> **Source text**:
It is agreed that the funds to purchase the land were paid by the Applicant and Respondent to the Second Respondent in three tranches. On 29th March 2012 the Respondent paid £6000 to the Second Respondent (it being accepted the Applicant paid her £3000 shortly thereafter in respect of his share), on 4th September 2012 the Respondent transferred £29,000 to the Second respondent and finally on 25th March 2013 the Applicant transferred £27,047 to the Second Respondent. On all three occasions the Second Respondent shortly thereafter transferred more or less the same amounts to the solicitors dealing with the purchase.

p.

The purchase of the house was funded as follows:

i.

Mortgage in joint names £585,000

ii.

Mortgage of Applicant’s flats £242,586

iii.

Remortgage of Applicant’s property £72,521

iv.

Applicant’s savings and endowment policy £117,000

q.

On 30th November 2012 after having completed on the house but not yet on the land the Respondent wrote to solicitors in relation to a planning issue in which she stated “we have approximately 14 acres and wish to erect a new stable block and outside arena, comprising 13 stables and two pony stables …”

r.

The Applicant and Respondent applied for planning permission in 2015 in which they had to provide information about the property. The planning decision was dated 8th January 2016 and includes the following “There is also adequate grazing available within the 14 acres of land owned by the applicant to support keeping additional horses at the site.”

s.

In August 2023 the Applicant and Respondent were considering selling the house and the Respondent obtained a valuation without the Applicant. This valued the property at between £2.25 million to £2.5 million. The valuation included the disputed land.

t.

> **Prompt a**:
In the listing, change "Brazil" to "Argentina" in the lines starting at the one containing "The height and" and ending at the one containing "Looking at the", and give back only those lines with everything else unchanged.
The listing that comes next has no connection to the text above.

> **Provided data**:
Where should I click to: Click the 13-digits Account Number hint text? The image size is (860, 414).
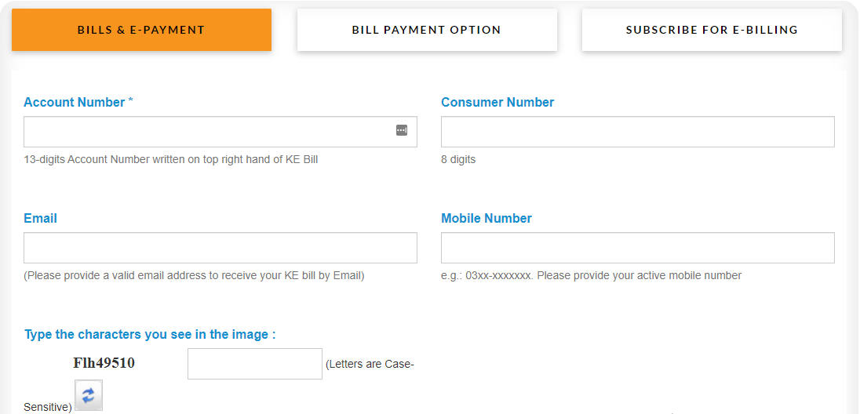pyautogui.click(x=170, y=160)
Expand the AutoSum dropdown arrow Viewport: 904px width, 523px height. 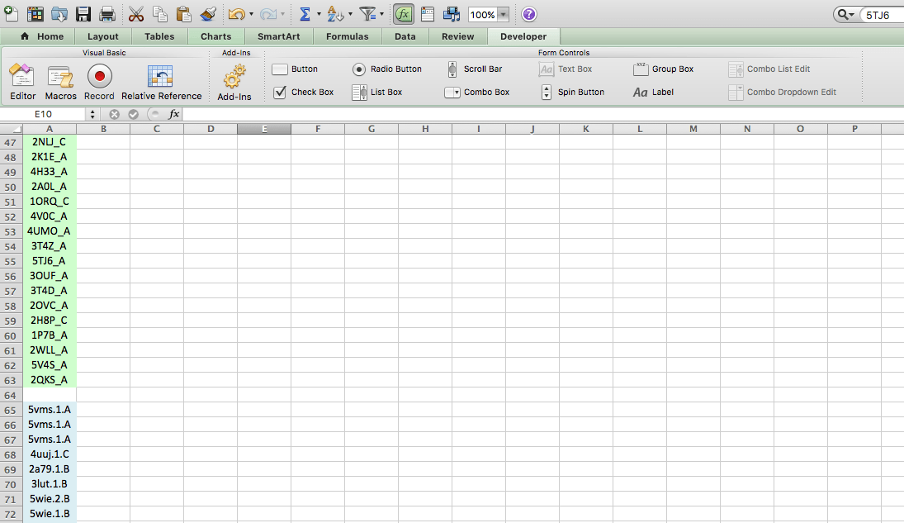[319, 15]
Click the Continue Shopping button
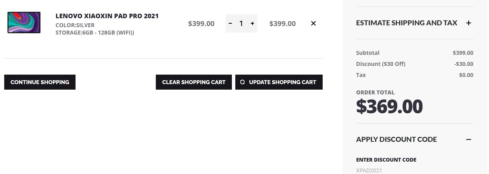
---
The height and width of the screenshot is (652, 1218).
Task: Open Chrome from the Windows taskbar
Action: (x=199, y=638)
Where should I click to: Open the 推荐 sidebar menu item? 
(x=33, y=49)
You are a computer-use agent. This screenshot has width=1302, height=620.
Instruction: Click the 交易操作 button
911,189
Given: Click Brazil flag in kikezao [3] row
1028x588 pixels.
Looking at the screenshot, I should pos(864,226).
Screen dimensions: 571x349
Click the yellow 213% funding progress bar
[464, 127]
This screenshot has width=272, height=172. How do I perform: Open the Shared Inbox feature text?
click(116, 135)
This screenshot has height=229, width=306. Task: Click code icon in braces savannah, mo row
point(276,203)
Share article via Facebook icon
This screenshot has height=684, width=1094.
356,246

> **Prompt b**:
Shorten the paragraph of the land dispute text that begins "In August 2023 the Applicant and Respondent" while keeping its main facts.

> **Reply a**:
The height and width of the screenshot is (652, 1218).
Task: Open Chrome from the Windows taskbar
Action: (x=199, y=638)
Where should I click to: Open the 推荐 sidebar menu item? 
(x=33, y=49)
You are a computer-use agent. This screenshot has width=1302, height=620.
Instruction: Click the 交易操作 button
911,189
Given: Click Argentina flag in kikezao [3] row
1028x588 pixels.
Looking at the screenshot, I should pos(864,226).

> **Reply b**:
In August 2023, while the Applicant and Respondent were thinking about selling the house, the Respondent got a valuation without the Applicant. It put the property, including the disputed land, at £2.25 million to £2.5 million.